The International Urology Journal Club on Twitter almost came about by accident, although the formation of such was an inevitability. Over the course of 2012, a number of research papers have been the subjects of discussion amongst urologists on Twitter.
The standout paper as example for discussion in 2012 was the PIVOT study. This generated comments that were difficult to follow unless you were following all of the many participants. Although one could find the majority of the tweets in chronological order by doing a search under the tab “Discover”, it was still dependent upon whether the term PIVOT was used in the tweet or not – it was quite often the case that a comment was made without the term PIVOT being used and these would be missed by a search for PIVOT. In essence, a form of journal club was already happening although there was no organized manner by which all comments could be filed or arranged to provide context. When limited to 140 characters, a tweet can easily lose context if it cannot be connected to other tweets it may refer to or be in reply to. The use of a hashtag provides a filing system for related tweets and had all participants in the PIVOT study discussion used the hashtag #PIVOT, a search under that term would have enabled easy following and review of the discussion pertaining to that topic. The use of a hashtag does require general agreement by contributors that this will be the agreed filing (this is what I call it even though it is not a universal way of describing it) system for the tweets. It also meant that inclusion of long twitter handle names such as @cooperberg_ucsf would not eat into the precious 140 character limit to which we wish to make comment – as we are a tolerant, respectful and good humoured community, we of course continue to tolerate this blight on our character count. (I have incidentally shortened my Twitter name from @DrHenryWoo to @DrHWoo as a donation of 4 precious characters to those who wish to engage me on Twitter).
So how did the International Urology Journal Club on Twitter come about? It all started with Canadian urologist Michael Leveridge sending a few live tweets from his local journal club and nominally used the hastag #quroljc, which stood for Queens Urology Journal Club. A number of urology colleagues around the world, including myself, were intrigued by this.
Following an exchange of tweets, we came to realization that we were effectively engaging in a Twitter urology journal club. We soon realized that in order to do this effectively, we needed a hashtag to which we could all tweet our journal club responses and the hastag #urojc was born.

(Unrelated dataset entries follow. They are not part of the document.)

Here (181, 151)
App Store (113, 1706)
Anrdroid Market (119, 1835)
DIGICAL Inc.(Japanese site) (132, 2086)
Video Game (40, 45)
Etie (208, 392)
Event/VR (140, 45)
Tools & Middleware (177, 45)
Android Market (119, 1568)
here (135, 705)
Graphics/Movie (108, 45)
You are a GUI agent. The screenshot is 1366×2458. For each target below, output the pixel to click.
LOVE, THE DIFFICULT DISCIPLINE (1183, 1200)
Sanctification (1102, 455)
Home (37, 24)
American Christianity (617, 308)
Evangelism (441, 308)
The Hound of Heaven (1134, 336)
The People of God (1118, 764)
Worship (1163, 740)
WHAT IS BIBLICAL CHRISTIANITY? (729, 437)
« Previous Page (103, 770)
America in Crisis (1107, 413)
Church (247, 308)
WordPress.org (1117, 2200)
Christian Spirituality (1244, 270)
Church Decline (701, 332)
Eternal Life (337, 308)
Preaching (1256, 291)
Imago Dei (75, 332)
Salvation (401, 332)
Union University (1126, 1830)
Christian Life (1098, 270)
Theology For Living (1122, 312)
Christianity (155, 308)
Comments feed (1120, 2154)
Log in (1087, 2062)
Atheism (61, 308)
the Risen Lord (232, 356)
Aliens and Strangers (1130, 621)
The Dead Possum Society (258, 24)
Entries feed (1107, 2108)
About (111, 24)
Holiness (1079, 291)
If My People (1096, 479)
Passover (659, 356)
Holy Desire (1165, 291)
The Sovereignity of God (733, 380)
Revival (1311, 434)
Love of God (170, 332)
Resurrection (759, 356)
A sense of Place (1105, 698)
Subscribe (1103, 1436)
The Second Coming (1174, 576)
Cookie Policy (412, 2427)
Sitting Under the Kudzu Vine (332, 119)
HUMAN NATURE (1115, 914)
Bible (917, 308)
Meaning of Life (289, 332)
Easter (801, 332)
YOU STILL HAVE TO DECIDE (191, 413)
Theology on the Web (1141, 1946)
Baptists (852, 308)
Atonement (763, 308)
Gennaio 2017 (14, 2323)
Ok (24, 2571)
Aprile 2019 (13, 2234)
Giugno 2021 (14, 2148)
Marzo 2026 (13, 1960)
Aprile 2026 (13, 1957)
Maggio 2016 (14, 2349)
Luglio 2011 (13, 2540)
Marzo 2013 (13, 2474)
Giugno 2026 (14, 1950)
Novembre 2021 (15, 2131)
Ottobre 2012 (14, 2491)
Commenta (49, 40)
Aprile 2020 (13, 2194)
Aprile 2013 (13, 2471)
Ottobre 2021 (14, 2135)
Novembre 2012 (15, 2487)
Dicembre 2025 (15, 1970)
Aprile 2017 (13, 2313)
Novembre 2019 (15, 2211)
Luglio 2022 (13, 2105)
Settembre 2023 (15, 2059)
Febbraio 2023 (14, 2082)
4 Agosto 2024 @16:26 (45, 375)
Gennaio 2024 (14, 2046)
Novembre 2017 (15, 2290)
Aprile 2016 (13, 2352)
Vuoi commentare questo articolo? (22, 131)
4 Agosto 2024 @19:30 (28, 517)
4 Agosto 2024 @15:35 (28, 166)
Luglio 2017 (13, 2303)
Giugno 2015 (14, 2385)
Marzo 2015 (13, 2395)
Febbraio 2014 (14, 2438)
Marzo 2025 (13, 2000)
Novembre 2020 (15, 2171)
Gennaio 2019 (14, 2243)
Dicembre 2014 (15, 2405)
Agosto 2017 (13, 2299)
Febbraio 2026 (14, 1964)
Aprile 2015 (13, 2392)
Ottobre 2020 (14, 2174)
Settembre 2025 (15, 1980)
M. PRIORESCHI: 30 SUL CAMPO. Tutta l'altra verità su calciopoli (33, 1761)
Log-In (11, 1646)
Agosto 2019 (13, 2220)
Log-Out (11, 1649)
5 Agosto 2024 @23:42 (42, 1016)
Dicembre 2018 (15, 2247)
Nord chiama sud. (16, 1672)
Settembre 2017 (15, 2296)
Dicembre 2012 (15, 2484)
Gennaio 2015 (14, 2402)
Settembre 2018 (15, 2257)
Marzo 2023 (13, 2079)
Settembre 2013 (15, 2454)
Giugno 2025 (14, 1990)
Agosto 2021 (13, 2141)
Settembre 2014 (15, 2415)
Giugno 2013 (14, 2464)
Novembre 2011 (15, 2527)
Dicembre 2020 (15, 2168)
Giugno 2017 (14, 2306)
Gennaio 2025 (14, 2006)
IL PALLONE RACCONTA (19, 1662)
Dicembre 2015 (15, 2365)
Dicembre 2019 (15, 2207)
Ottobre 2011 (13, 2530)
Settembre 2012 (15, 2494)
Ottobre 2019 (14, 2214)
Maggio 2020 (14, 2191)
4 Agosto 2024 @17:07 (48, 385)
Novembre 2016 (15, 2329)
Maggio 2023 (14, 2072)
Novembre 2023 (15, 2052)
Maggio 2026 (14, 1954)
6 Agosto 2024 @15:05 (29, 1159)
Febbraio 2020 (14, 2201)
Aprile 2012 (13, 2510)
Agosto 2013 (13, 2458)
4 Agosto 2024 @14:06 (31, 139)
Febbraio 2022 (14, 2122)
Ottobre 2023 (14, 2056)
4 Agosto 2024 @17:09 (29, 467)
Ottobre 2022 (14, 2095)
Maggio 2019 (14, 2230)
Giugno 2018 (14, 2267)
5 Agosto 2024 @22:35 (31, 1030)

According to the exchange of tweets above, we can credit Michael Leveridge for coining the hashtag #urojc. On Twitter, it does not take long for the message to spread.
To administer Journal Club, an administrative account @iurojc and specific blog account was established. You will note that the administrative account is @iurojc and not @urojc since the latter had already been taken by another urologist. The #urojc blog carries information about the journal club as well as the tweet logs from the discussions.
In short, a recently published manuscript is selected for each month’s discussion. Such manuscripts are usually those that have been published online ahead of print in order to offer the most cutting edge research discussion. Discussions occur on the first Sunday or Monday of each month depending on which time zone you are in. Tweet discussion is carried out in an asynchronous manner over the course of 48 hours. Since commencing in November 2012, there has been a truly global engagement and with the amplification effect of Social Media, we have seen in excess of 50,000 impressions (a Twitter metric of reach). A novel approach to this format of journal club is the invitation and participation of the lead author and/or corresponding author associated with the paper for discussion – there is no question that this significantly enhances the value of the discussion.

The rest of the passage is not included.